** Task objective **
When the string "computer" appears in a line of the records, show the whole line.

** The data **
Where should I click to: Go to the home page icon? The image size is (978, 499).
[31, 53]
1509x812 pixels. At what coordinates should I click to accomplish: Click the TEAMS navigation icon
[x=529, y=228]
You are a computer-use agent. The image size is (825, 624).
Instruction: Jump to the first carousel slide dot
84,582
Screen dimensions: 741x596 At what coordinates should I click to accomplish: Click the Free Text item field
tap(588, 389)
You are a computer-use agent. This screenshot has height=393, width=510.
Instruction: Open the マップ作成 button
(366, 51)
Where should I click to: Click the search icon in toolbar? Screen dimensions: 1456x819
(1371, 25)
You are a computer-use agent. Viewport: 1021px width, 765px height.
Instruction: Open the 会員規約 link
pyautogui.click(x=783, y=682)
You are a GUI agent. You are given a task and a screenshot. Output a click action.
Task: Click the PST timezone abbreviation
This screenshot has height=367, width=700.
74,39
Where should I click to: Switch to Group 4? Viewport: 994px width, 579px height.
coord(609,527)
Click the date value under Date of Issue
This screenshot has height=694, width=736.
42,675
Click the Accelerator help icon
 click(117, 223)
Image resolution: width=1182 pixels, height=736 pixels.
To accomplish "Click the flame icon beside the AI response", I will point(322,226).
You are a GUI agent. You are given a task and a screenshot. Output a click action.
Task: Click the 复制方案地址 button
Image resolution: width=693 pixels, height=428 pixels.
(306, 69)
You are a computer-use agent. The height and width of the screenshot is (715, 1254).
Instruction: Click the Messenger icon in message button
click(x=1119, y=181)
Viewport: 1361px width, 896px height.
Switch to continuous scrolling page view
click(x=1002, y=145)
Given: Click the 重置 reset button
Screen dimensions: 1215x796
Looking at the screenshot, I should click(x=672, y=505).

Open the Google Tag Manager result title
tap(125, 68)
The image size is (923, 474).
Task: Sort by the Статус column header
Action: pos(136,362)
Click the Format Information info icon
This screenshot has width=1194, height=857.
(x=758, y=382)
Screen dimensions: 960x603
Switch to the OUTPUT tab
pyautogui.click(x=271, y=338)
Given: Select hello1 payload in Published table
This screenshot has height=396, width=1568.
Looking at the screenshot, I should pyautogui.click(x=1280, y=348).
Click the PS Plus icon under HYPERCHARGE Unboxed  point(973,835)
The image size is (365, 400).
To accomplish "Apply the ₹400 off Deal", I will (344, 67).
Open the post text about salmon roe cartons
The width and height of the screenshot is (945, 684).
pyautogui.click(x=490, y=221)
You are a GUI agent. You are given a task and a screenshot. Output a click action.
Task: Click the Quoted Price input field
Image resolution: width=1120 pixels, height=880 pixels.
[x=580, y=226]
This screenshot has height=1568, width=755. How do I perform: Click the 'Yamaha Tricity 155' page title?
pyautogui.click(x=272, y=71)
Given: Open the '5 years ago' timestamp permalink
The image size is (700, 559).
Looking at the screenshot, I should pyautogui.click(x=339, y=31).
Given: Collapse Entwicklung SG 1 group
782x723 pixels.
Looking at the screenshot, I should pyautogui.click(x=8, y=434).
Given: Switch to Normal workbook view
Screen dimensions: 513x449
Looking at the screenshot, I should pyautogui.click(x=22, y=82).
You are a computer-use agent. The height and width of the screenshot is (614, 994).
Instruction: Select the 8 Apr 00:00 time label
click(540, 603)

** Task response **
You are a computer-use agent. The image size is (825, 624).
You are a computer-use agent. This screenshot has height=393, width=510.
You are a computer-use agent. Viewport: 1021px width, 765px height.
You are a computer-use agent. The height and width of the screenshot is (715, 1254).
You are a computer-use agent. The height and width of the screenshot is (614, 994).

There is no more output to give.